> [Your assignment]: When you reach the line with "You are a computer-use agent." in the listing below, transcribe it and each line after it up to and including the line with "Instruction: Click the", exactly and with nothing else.

> [Records for this exercise]:
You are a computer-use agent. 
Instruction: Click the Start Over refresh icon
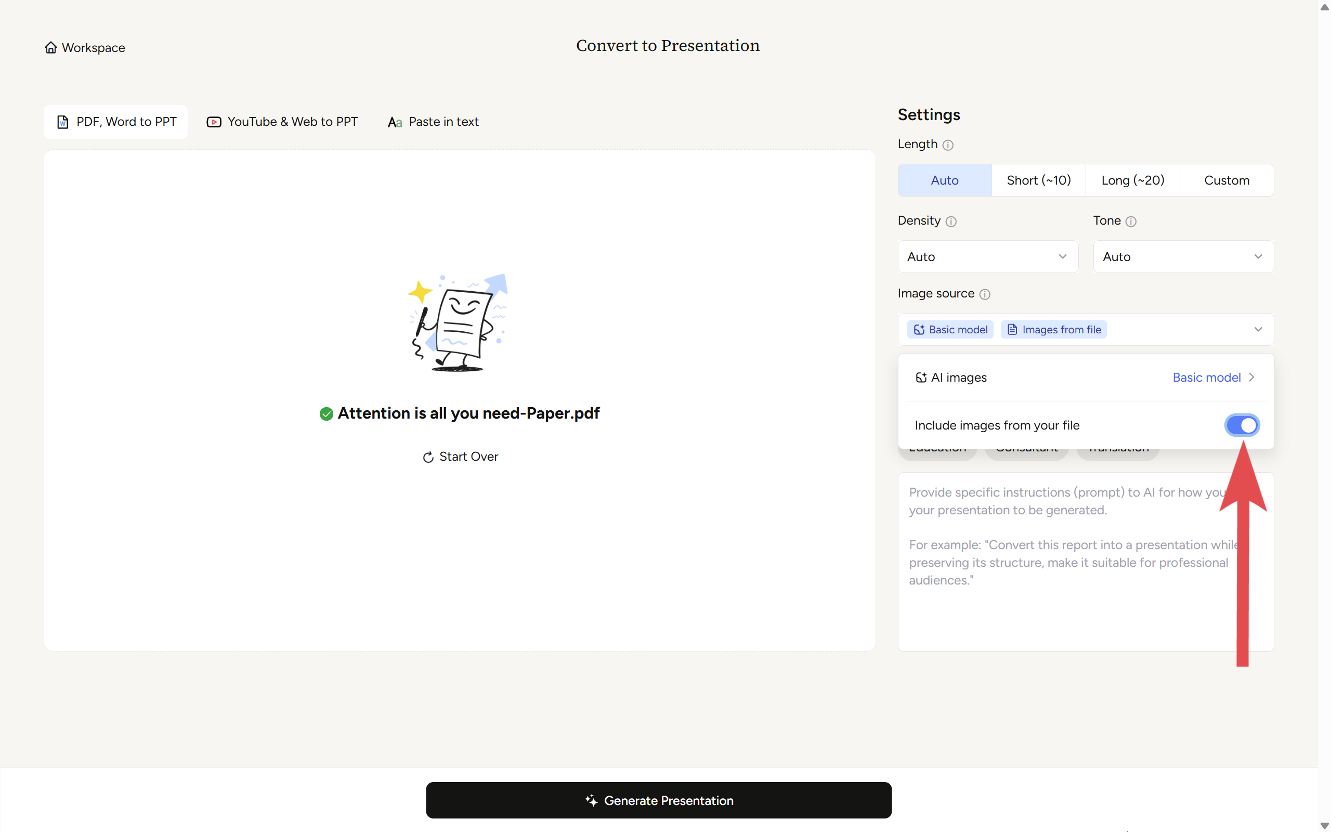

* * *

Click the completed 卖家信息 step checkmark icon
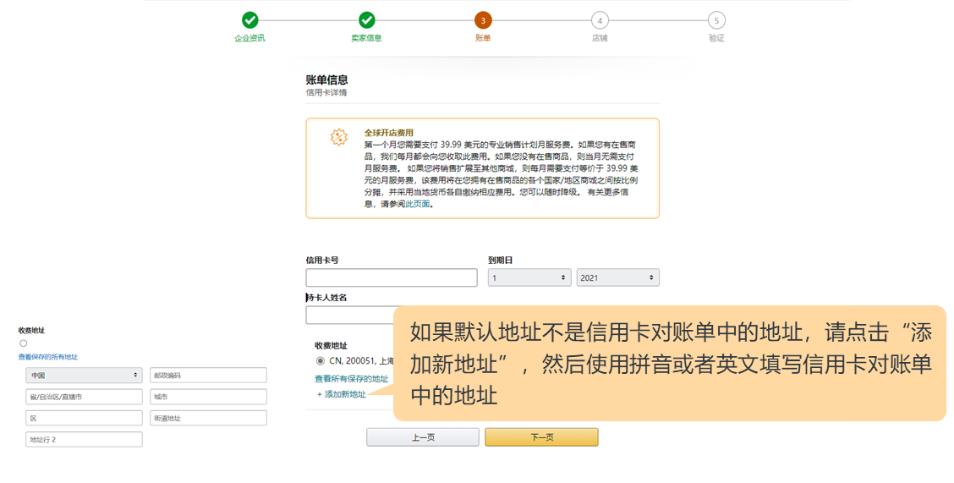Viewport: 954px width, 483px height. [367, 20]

---

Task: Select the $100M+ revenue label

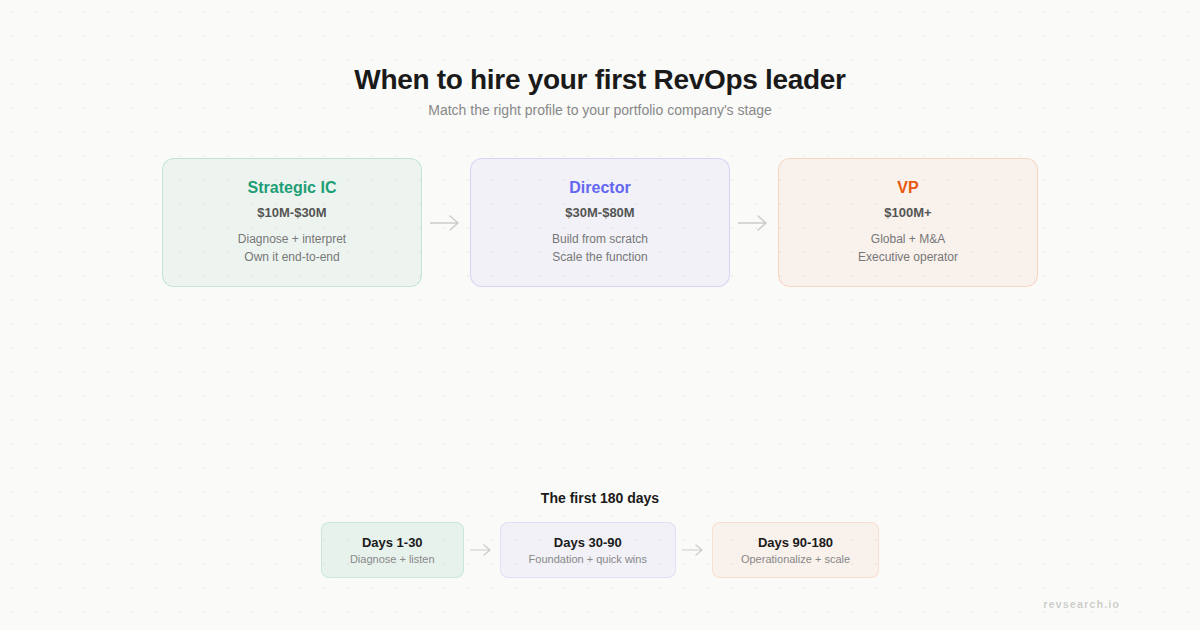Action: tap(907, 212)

> [Result]:
You are a computer-use agent. 
Instruction: Click the Start Over refresh icon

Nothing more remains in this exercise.